Agression visuelle, sonore, contact corporel, ordre, interdiction, questions indiscrètes… 4) – la face positive d'un interlocuteur :

Reproche, insulte, moquerie, injure, critique, réfutation…

On a reproché Brown et Levinson l'aspect paranoïaque de leur concept (FTAs) puisqu' ils semblent assimiler l'échange verbal à un conflit , une sorte de "guerre froide " où les partenaires de l'échange ,"les belligérants" en fait, passent leur temps à "se tirer à boulets rouges " et à négocier des trêves vouées à une brève existence.

Et c'est en réaction au pessimisme des FTAs que sont apparus les anti-FTAs ou FFAs (face flattering acts) qui réalisent une politesse.

- négative (par atténuation ou occultation du FTA), avec des procédés susbtitutifs, des procédés accompagnateurs, etc.

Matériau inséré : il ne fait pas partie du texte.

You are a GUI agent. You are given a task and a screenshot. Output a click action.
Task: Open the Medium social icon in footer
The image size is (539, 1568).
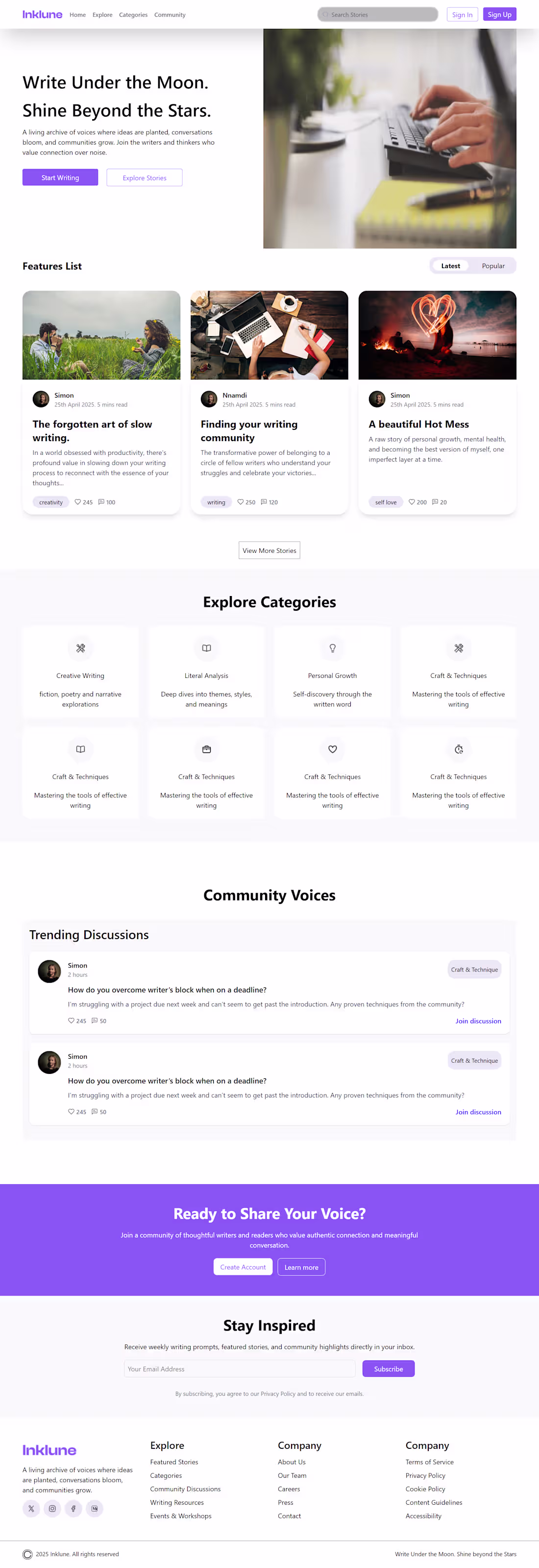[x=94, y=1508]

- positive avec des actes ou des comportements valorisants

d)- les actes gratifiants ou flatteurs ou «cajoleurs» (FFA –Face Flattering Acts)

Ce sont des actes valorisants qui peuvent prendre la forme de compliments, de remerciements, de souhaits.

Ce sont là les notions de base du système de la politesse. Elles permettent : a)-d’adoucir des FTA( produire des anti FTAs) . C'est la politesse négative b)-de produire des FFA. C'est la politesse positive.